The Șeptilici family (also spelled Septilici, Șaptelici, Șeptelici) was a princely, noble family from Bukovina, in the Principality of Moldavia. It played a significant political, military role in the history of Moldavia, especially in the medieval and early modern periods.

Documented connections to the House of Obrenović (Serbian royalty), Cantacuzino (Byzantine dynasty). Other princely families such as Shakhovskoy, Svyatopolk-Mirsky, Rosetti, Sturdza, Bals and others.

== Origin ==
The origins of the Șeptilici family date back to the 15th century. The Șeptilici were included by Dimitrie Cantemir among the most important boyar (noble) families of Moldavia. The name of the family appears in internal documents as early as the 16th century, with reference to the reign of Petru Vodă Rareș.

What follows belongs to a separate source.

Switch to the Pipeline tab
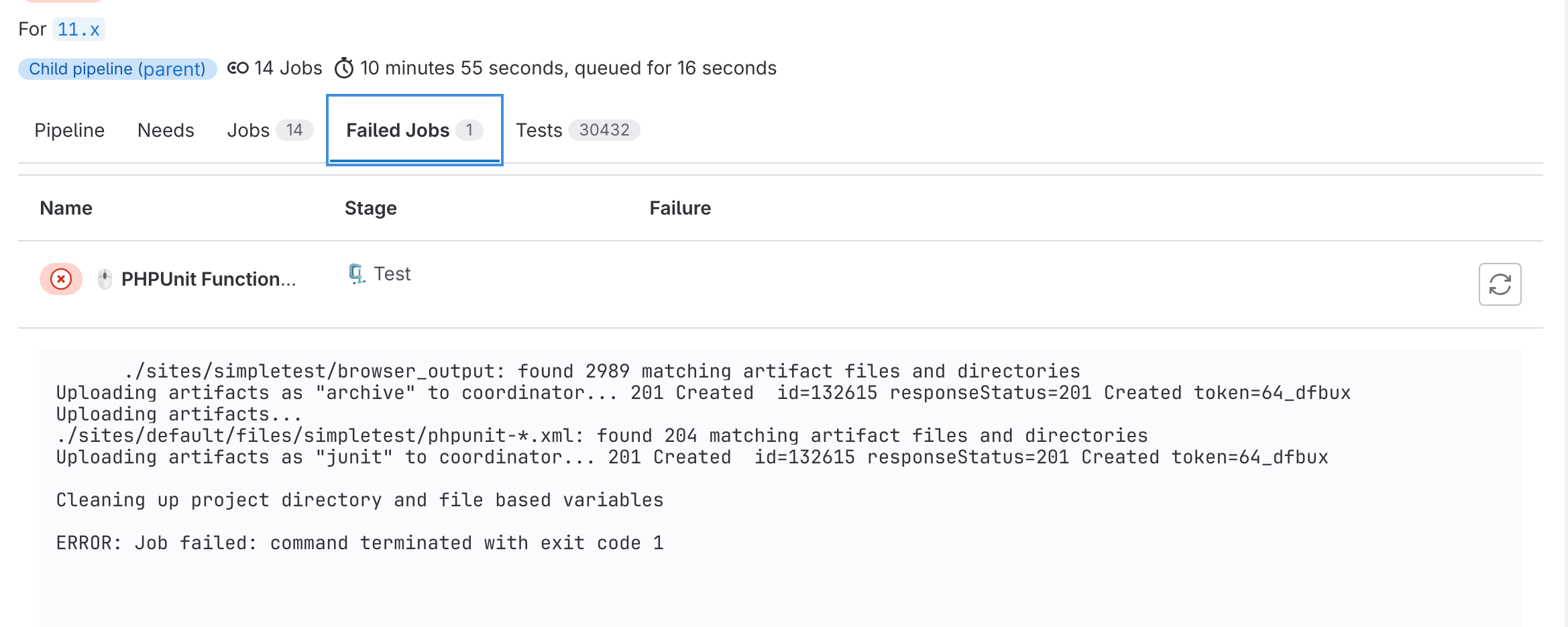 click(x=69, y=130)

The Șeptilici family was mentioned in royal documents during the reign of Stephen the Great (1457–1504), when the family began to gain recognition and influence.

== Connected families ==
The Septilici family, an established noble lineage from the historical region of Moldova, is connected through marriage and descent to several prominent European aristocratic and royal families:

Serbian Royalty: Through the marriage of Maria Kesco into the Septilici family, the Septilici are linked to Queen Natalie of Serbia (née Keșco), consort of King Milan I and mother of King Alexander I of Serbia.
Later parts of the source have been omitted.